**Görev ayrıntıları**: Aşağıdaki kayıtların tamamını, "Sıra" ve "Satır" adlı iki sütunu olan bir Markdown tablosu olarak yaz; boş satırları atla. Resimleri cevaba koyma.

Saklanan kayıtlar
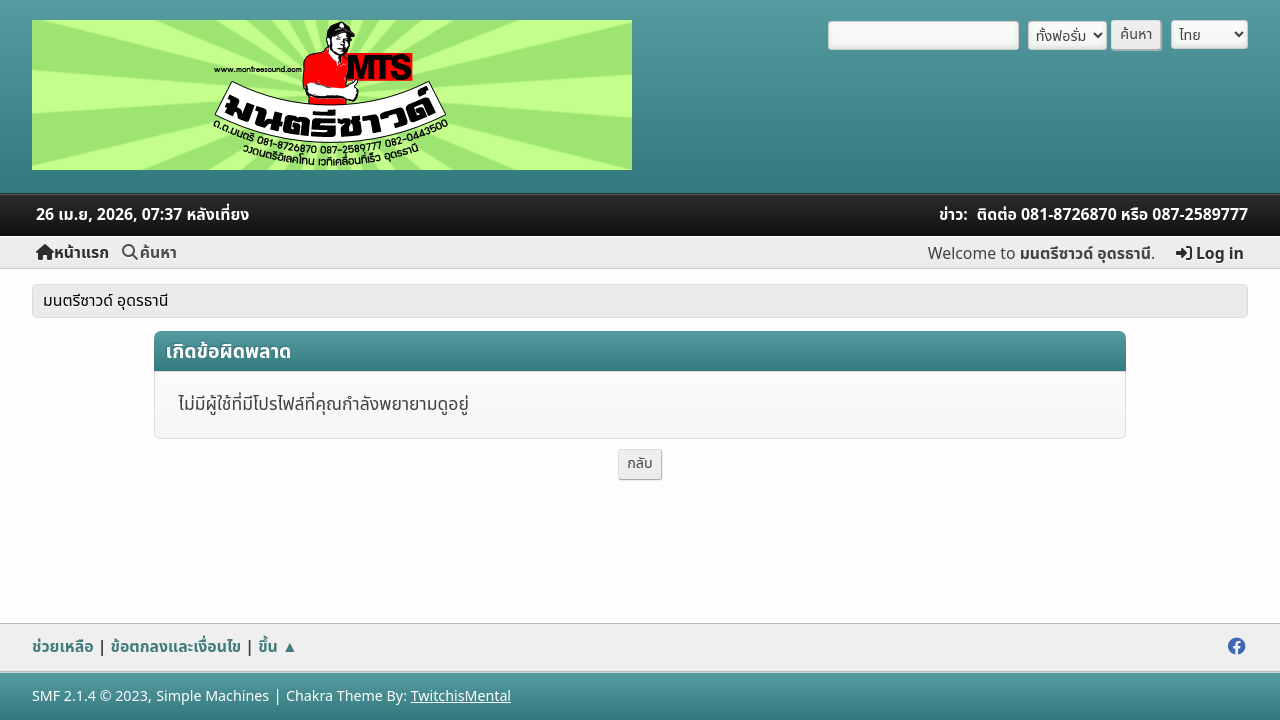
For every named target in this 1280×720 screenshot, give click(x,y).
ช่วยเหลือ (63, 647)
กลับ (640, 463)
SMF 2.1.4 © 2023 (90, 696)
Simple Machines (212, 696)
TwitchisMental (461, 696)
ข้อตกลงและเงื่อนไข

**Alıştırma sonucu**:
| Sıra | Satır |
|---|---|
| 1 | For every named target in this 1280×720 screenshot, give click(x,y). |
| 2 | ช่วยเหลือ (63, 647) |
| 3 | กลับ (640, 463) |
| 4 | SMF 2.1.4 © 2023 (90, 696) |
| 5 | Simple Machines (212, 696) |
| 6 | TwitchisMental (461, 696) |
| 7 | ข้อตกลงและเงื่อนไข |